Task brief: Repeat the listing in full. Nothing may be added or left out.

Records:

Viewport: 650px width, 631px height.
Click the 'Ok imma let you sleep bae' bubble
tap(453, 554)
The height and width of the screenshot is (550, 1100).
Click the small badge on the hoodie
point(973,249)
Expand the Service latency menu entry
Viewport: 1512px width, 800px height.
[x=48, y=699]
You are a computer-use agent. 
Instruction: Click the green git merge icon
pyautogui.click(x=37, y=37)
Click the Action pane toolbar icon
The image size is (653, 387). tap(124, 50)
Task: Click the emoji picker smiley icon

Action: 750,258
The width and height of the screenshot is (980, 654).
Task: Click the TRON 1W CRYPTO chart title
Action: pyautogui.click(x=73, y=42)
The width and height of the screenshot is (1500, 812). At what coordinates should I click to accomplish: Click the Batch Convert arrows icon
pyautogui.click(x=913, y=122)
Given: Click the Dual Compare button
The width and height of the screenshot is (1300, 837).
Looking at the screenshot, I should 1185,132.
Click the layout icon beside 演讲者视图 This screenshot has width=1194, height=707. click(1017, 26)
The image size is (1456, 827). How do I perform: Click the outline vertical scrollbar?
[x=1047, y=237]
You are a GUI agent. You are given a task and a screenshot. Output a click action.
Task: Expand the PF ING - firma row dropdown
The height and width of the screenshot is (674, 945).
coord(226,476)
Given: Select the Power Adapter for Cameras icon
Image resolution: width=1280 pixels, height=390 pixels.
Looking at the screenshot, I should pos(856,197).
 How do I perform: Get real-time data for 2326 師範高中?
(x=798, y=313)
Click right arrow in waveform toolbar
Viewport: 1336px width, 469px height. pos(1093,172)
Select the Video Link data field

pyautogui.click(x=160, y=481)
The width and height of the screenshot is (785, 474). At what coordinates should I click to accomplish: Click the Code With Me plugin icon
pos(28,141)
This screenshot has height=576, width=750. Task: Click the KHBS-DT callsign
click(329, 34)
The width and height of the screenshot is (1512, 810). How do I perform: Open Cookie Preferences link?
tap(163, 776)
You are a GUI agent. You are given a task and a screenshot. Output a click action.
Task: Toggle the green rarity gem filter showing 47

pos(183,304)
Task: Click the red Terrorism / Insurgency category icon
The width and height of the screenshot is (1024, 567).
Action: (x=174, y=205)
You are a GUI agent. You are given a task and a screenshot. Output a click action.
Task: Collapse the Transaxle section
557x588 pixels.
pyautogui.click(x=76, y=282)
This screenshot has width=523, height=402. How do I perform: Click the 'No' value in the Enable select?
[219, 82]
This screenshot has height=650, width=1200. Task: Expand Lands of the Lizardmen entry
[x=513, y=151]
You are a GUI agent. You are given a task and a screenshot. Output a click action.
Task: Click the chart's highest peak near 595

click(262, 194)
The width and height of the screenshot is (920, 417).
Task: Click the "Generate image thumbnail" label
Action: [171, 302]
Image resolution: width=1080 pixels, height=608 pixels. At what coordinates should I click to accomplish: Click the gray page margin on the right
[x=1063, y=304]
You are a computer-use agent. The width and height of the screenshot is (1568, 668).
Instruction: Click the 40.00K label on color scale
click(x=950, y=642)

Task solution:
Viewport: 650px width, 631px height.
Click the 'Ok imma let you sleep bae' bubble
tap(453, 554)
The height and width of the screenshot is (550, 1100).
Click the small badge on the hoodie
point(973,249)
Expand the Service latency menu entry
Viewport: 1512px width, 800px height.
[x=48, y=699]
You are a computer-use agent. 
Instruction: Click the green git merge icon
pyautogui.click(x=37, y=37)
Click the Action pane toolbar icon
The image size is (653, 387). tap(124, 50)
Task: Click the emoji picker smiley icon

Action: 750,258
The width and height of the screenshot is (980, 654).
Task: Click the TRON 1W CRYPTO chart title
Action: pyautogui.click(x=73, y=42)
The width and height of the screenshot is (1500, 812). At what coordinates should I click to accomplish: Click the Batch Convert arrows icon
pyautogui.click(x=913, y=122)
Given: Click the Dual Compare button
The width and height of the screenshot is (1300, 837).
Looking at the screenshot, I should 1185,132.
Click the layout icon beside 演讲者视图 This screenshot has width=1194, height=707. click(1017, 26)
The image size is (1456, 827). How do I perform: Click the outline vertical scrollbar?
[x=1047, y=237]
You are a GUI agent. You are given a task and a screenshot. Output a click action.
Task: Expand the PF ING - firma row dropdown
The height and width of the screenshot is (674, 945).
coord(226,476)
Given: Select the Power Adapter for Cameras icon
Image resolution: width=1280 pixels, height=390 pixels.
Looking at the screenshot, I should pos(856,197).
 How do I perform: Get real-time data for 2326 師範高中?
(x=798, y=313)
Click right arrow in waveform toolbar
Viewport: 1336px width, 469px height. pos(1093,172)
Select the Video Link data field

pyautogui.click(x=160, y=481)
The width and height of the screenshot is (785, 474). At what coordinates should I click to accomplish: Click the Code With Me plugin icon
pos(28,141)
This screenshot has height=576, width=750. Task: Click the KHBS-DT callsign
click(329, 34)
The width and height of the screenshot is (1512, 810). How do I perform: Open Cookie Preferences link?
tap(163, 776)
You are a GUI agent. You are given a task and a screenshot. Output a click action.
Task: Toggle the green rarity gem filter showing 47

pos(183,304)
Task: Click the red Terrorism / Insurgency category icon
The width and height of the screenshot is (1024, 567).
Action: (x=174, y=205)
You are a GUI agent. You are given a task and a screenshot. Output a click action.
Task: Collapse the Transaxle section
557x588 pixels.
pyautogui.click(x=76, y=282)
This screenshot has width=523, height=402. How do I perform: Click the 'No' value in the Enable select?
[219, 82]
This screenshot has height=650, width=1200. Task: Expand Lands of the Lizardmen entry
[x=513, y=151]
You are a GUI agent. You are given a task and a screenshot. Output a click action.
Task: Click the chart's highest peak near 595

click(262, 194)
The width and height of the screenshot is (920, 417).
Task: Click the "Generate image thumbnail" label
Action: [171, 302]
Image resolution: width=1080 pixels, height=608 pixels. At what coordinates should I click to accomplish: Click the gray page margin on the right
[x=1063, y=304]
You are a computer-use agent. The width and height of the screenshot is (1568, 668).
Instruction: Click the 40.00K label on color scale
click(x=950, y=642)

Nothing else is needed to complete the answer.